## Directions:
Reproduce the rows word for word, starting at the one containing "You are a GUI" and ending at the one containing "Instruction: Click the", with both of those rows included.

## Data supplied:
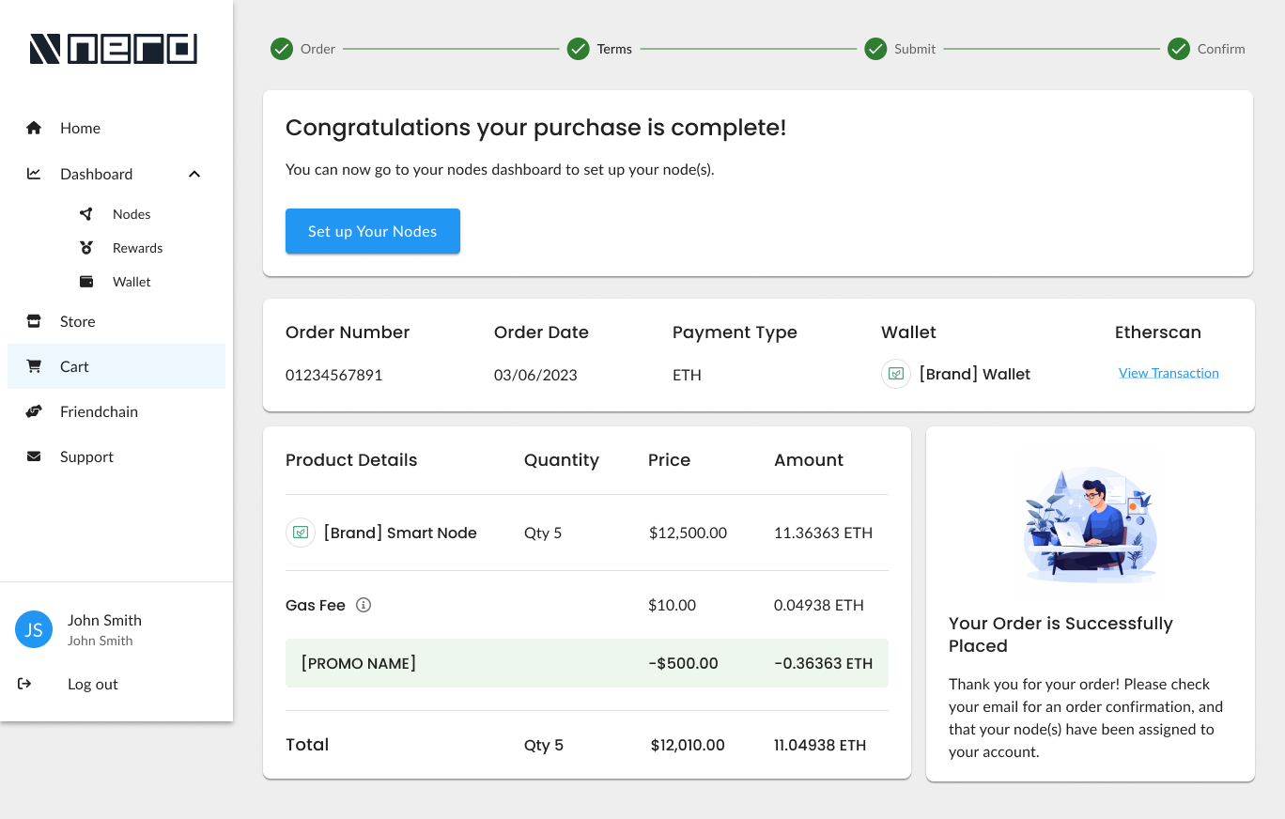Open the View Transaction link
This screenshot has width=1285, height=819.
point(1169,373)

--

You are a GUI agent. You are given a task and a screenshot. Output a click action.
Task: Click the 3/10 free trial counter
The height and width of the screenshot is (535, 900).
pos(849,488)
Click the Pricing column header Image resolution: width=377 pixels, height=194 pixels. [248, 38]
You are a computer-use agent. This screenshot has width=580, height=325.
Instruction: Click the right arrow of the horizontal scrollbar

## Output for this exercise:
You are a GUI agent. You are given a task and a screenshot. Output a click action.
Task: Click the 3/10 free trial counter
The height and width of the screenshot is (535, 900).
pos(849,488)
Click the Pricing column header Image resolution: width=377 pixels, height=194 pixels. [248, 38]
You are a computer-use agent. This screenshot has width=580, height=325.
Instruction: Click the right arrow of the horizontal scrollbar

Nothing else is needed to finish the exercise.